Note: Spousal funds by Social Security are layered. They are influenced by the PIA of both spouses. If one partner is receiving the worker benefit, he/she is entitled to receive his/her own Social Security, followed by the spousal security. If the partner is receiving a PIA which is greater than that of 50% of the spouse, there is no amount paid. Such as, for X with a PIA of $2,100 and Y with a PIA of $3,000, X will not be entitled to any security since the individual PIA is more than 50% of the partners.
That said, there is no increase in social security post the full retirement age. However, for benefits withdrawn before the official age, there is a reduction for the entire life. These reductions are different from those with working reimbursements. To understand this better, here in an elaborated calculation of the Social Security spousal benefits:
These calculations assume the official retirement age of a person to be 67 years and the PIA to be $3000.
The spousal benefit percentage for different retirement years:
The benefit amount for each age is equivalent to:
Early retirement affects the benefits. The spousal claims are maximized at the official retirement age and reduce as the partner files for the advantage before the authorized year. This reduction for early retirement is for a lifetime and has only certain restricted exceptions, like caring for a child who is younger than 16 or is disabled.
A divorced spouse can assert on the ex-spouse’s Social Security record. This is irrespective of whether the other partner is remarried or is collecting the advantage on their record. However, a few requirements must be met:
Also, the other partner can apply in case the ex-spouse has not filed for security yet. But the ex-spouse should have reached the retirement age and should be eligible for security. Moreover, the divorce should have been filed at least two years ago.

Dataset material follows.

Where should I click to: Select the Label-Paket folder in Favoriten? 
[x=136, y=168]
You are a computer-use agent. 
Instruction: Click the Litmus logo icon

In the case of a deceased spouse, the surviving partner can also assert for the amount. Even though the survivor’s benefit can be claimed as early as the age of 60 years, there are certain provisions to it:
Overall, spousal benefits are a very secure stream of income, provided all eligibility criteria are met. One can file for these online on ssa.gov, or by calling 1-800-772-1213, or in person at the local Social Security office.
To maximize the payouts and for help in dealing with its complications, you can choose to consult professional Financial Advisors.